Dataset excerpts:
- - - - -

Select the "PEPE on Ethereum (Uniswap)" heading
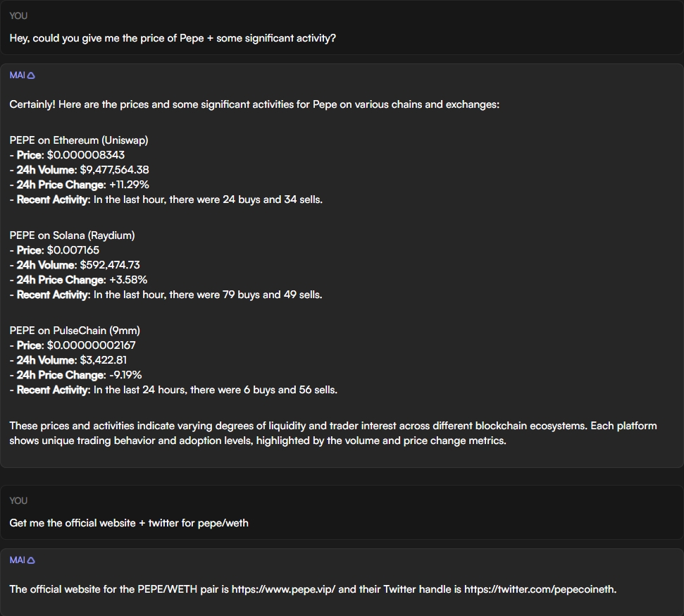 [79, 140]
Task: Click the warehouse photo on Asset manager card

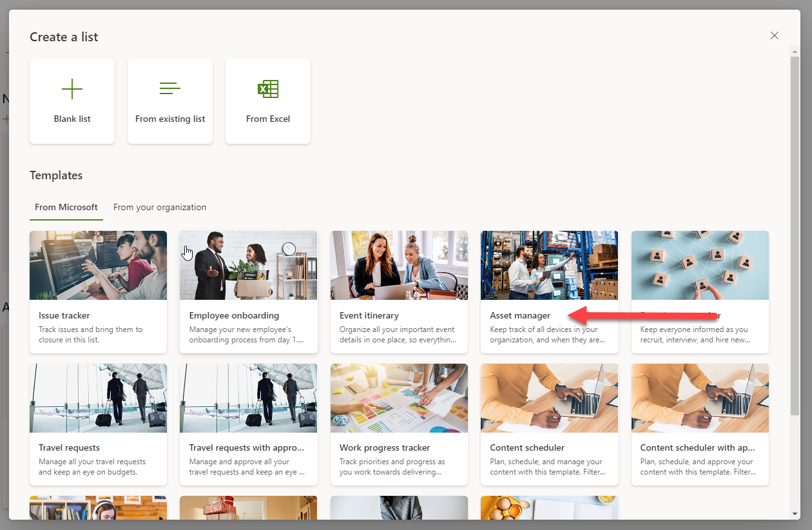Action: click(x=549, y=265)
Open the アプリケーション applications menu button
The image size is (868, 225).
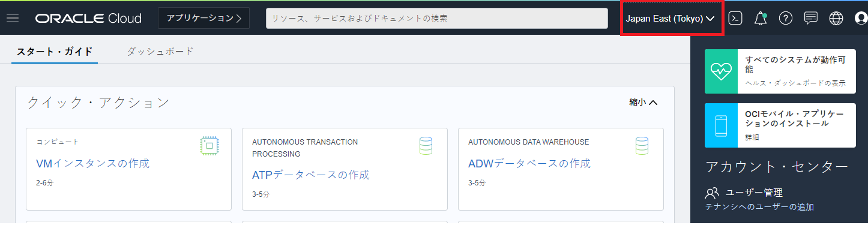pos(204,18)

- - - - -

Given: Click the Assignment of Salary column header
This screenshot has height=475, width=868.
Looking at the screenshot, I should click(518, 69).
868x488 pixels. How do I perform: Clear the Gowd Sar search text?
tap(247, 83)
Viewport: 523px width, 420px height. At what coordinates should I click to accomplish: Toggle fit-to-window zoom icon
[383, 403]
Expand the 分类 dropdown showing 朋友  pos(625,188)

- - - - -

## Work to be completed
From the records above, print exactly the lines that run from the line with "868x488 pixels. How" to the line with "Expand the 分类", inclusive.

## Completed task
868x488 pixels. How do I perform: Clear the Gowd Sar search text?
tap(247, 83)
Viewport: 523px width, 420px height. At what coordinates should I click to accomplish: Toggle fit-to-window zoom icon
[383, 403]
Expand the 分类 dropdown showing 朋友  pos(625,188)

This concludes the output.